In many parts of the country, it appears that members have felt under siege from multiple fronts, including, disappointingly, the Race Relations Commissioner, Meng Foon, who was reported as saying that all New Zealand police were racist.
Although he later apologised after pressure from the Police Association, the comment hurt. “A kick in the guts doesn’t even begin to describe the detrimental effects such a disparaging and offensive remark can have on an organisation that prides itself on its commitment to Māori and the value of diversity,” said Brent Griffiths.
Reporting from the Taupō/Tokoroa area, chair AJ Munro said he felt police had “taken a real beating from various media” and were frustrated at misinformed criticism of “our perceived mentality towards people in our country”.
In Hawke’s Bay, chair Sally Patrick also noted the offence that Meng Foon’s comment had caused and she thanked association president Chris Cahill for challenging it. “I see the daily efforts all of our teams and especially our prevention teams who do amazing work with Māori and try to achieve better outcomes for Māori and their whānau.”
Sally’s area in Eastern District has also been under the pump with the “huge, growing problem” of gang numbers, the “relentless” battle against methamphetamine, the “sheer volume of calls for service” and an unprecedented rise in the number of serious assaults on officers, resulting in a sense of apprehension among frontline staff when responding to jobs.

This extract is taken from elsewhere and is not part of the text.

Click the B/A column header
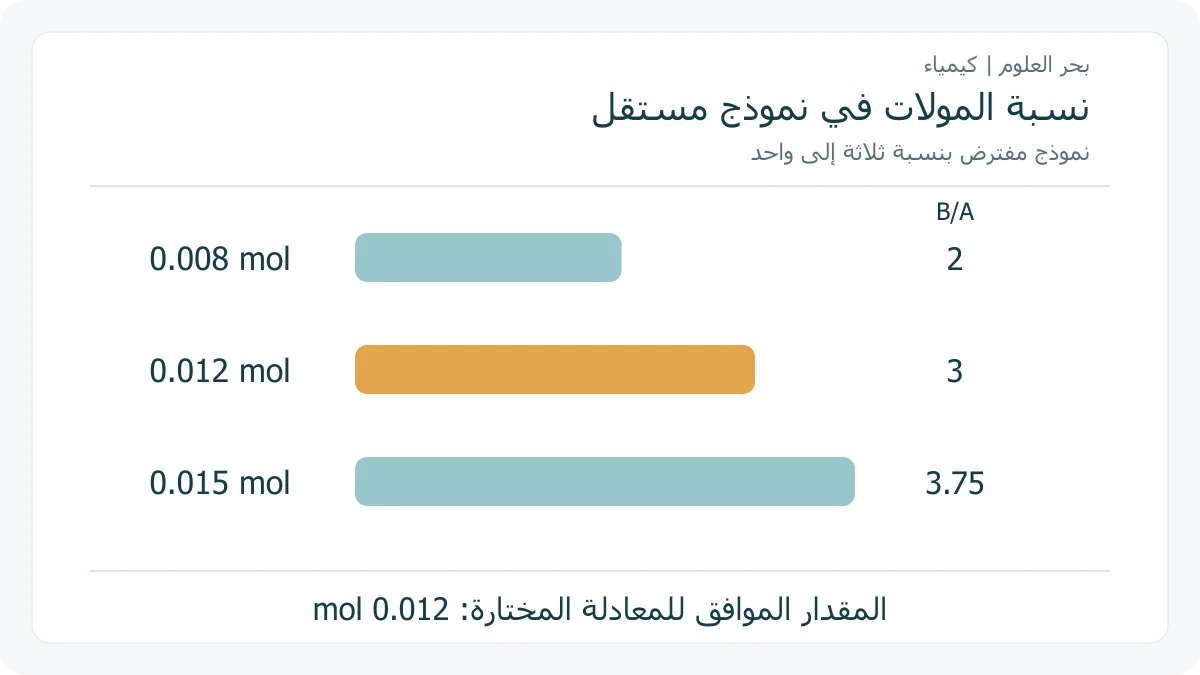1200x675 pixels. tap(955, 213)
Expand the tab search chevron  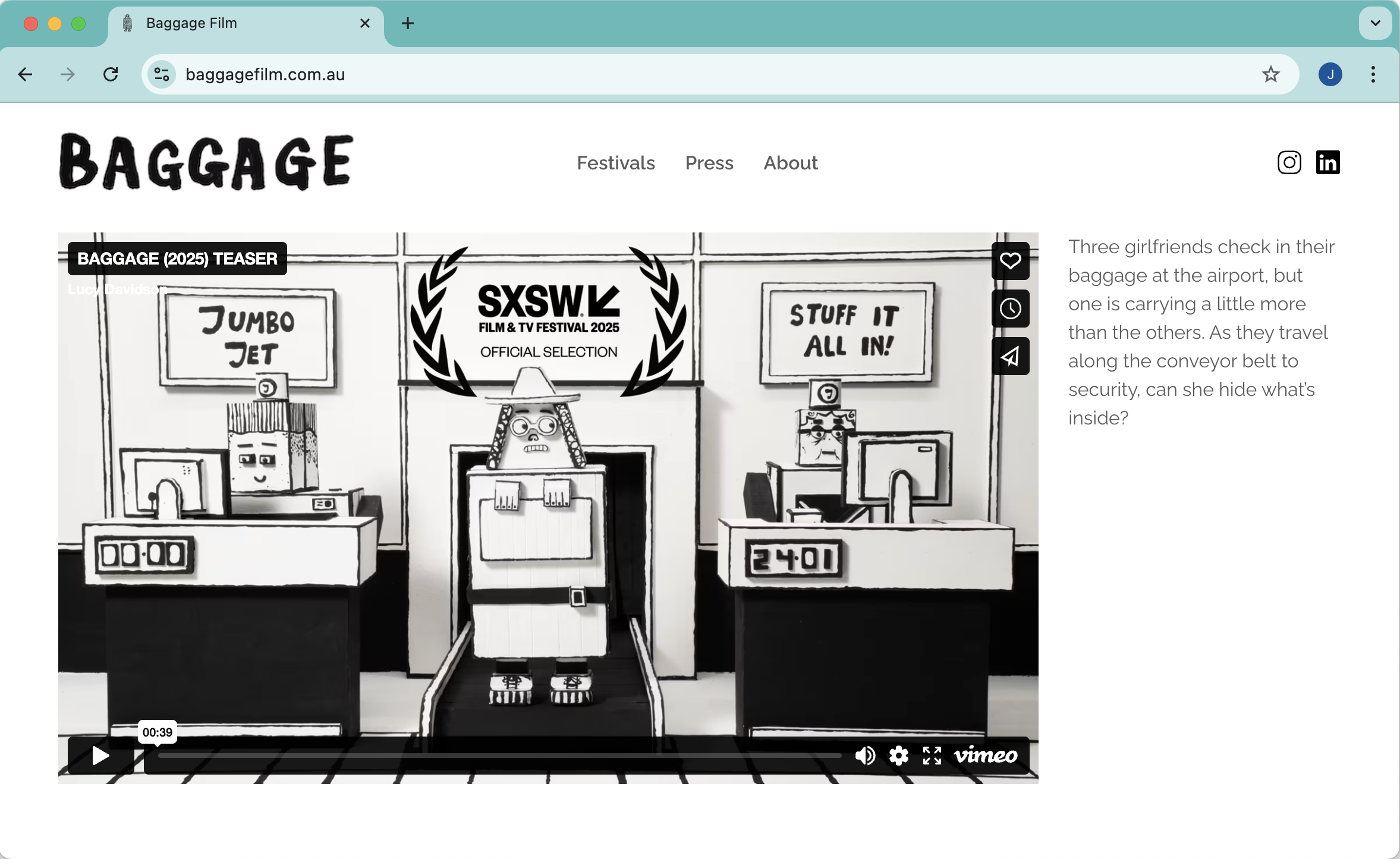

The new pursuit policy had also had a profound effect on operational staff, she said. “There was a real drop in morale, and frustration that we are not being able to police the way we should be. Our officers have had to adapt to a new way of dealing with fleeing drivers. I understand the rationale, but I think there is some way to go to get this right.”
The manslaughter charges faced by three members from Hāwera, which concluded with a not guilty verdict after a jury trial in the High Court at New Plymouth in June, were top of mind for members nationwide, but especially close to home for members in Taranaki and neighbouring districts.
Palmerston North chair Allen Wells noted the importance of being a member of the association when it came to critical incidents. “It’s like an insurance policy and one that, when needed, is of immense value,” he said.
In Horowhenua, chair Mike O’Hagan applauded Police’s new focus on enhancing frontline safety, but said general arming should also be up for discussion because “over the years the majority of members have voted in favour of general arming”.
In Wairarapa, chair Mark Brown noted that temporary arming orders have become increasingly common in his area due to fears around gun violence, with officers armed, on average, on a weekly basis.
Heading south, the issues, concerns and responses from members are the same.
In Aoraki/South Canterbury, chair Will Joines’ message was that if staff needed help or support, they should not be deterred from seeking it.
“Our organisation is moving away from military-style leadership and no longer accepts the ‘toughen up and have a few beers to get over that hard day’ attitude,” he said. “Although,” he added, “I do enjoy having a beer after a hard day’s slog.”